Cláudio Versiani, de Nova York*
A América é a terra do beisebol, do basquete e do futebol americano. O legítimo eles chamam de "soccer", palavra derivada de Association Football. O negócio deles é jogar bola com as mãos A Copa do Mundo nos EUA passa longe ou passa no canal mexicano, na ESPN 2 e, de vez em quando, na ABC. Como em Nova York tem gente de todo o mundo, a cidade se liga um pouquinho na paixão do futebol jogado com os pés, o verdadeiro. E os jornais locais refletem a preferência dos imigrantes. |
Ronaldinho Gaúcho é o verdadeiro fenômemo, ou pelo menos o da hora. Sem ofensas ao Nazário, que anda com a bola meio murcha. O craque do Barcelona foi capa do NY Post e das revistas de esportes do NY Times e da ESPN, tudo isso antes de a bola rolar nos gramados alemães. A matéria do NY Times não economiza elogios a Ronaldinho, o Gaúcho. Pelo contrário, abusa e até insinua que, se algum jogador tem chance de chegar perto de Pelé, esse jogador se chama Ronaldo de Assis Moreira.
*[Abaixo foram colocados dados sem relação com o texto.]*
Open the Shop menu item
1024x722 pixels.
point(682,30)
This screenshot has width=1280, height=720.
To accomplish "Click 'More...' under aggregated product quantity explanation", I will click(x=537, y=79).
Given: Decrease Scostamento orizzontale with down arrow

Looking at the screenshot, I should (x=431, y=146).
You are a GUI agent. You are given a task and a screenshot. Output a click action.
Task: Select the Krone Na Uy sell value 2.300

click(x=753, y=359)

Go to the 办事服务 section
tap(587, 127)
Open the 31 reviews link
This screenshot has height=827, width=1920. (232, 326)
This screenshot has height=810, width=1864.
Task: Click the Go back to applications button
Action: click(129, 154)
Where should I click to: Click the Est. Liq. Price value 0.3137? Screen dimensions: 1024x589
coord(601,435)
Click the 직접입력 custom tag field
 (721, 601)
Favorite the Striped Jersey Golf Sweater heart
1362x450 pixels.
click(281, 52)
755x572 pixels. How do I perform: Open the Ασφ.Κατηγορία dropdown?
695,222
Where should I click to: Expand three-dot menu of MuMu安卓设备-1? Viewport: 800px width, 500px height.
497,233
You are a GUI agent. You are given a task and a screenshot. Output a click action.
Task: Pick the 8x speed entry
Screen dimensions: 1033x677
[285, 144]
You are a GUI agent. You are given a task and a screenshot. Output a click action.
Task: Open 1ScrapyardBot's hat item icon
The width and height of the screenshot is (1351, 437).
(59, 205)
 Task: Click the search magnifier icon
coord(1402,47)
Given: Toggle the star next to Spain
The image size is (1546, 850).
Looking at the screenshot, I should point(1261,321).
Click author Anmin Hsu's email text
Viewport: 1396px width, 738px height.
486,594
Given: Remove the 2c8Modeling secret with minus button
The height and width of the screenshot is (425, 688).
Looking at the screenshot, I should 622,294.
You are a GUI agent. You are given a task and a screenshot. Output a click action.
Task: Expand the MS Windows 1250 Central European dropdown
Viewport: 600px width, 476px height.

O jornal publicou anúncios de página inteira chamando para a edição de esportes. Um Ronaldinho enorme solto no ar. Nesses tempos bicudos de Marcolas, Valérios e Zé Dirceus da vida, matanças em São Paulo, corrupção generalizada, quebradeira da Varig e tantas outras noticias ruins do dia-a-dia, a página do NY Times é uma questão de orgulho nacional. Principalmente para quem está longe e tem a sensação de que as pessoas vivem se esquivando das balas perdidas nas ruas das cidades brasileiras.
"Olhe Ronaldinho, o mais talentoso e mortal jogador de futebol, e o que você vê é o sorridente símbolo da cultura brasileira do prazer." Dessa maneira, John Carlin, o autor do artigo, começa a descrever o melhor jogador do mundo.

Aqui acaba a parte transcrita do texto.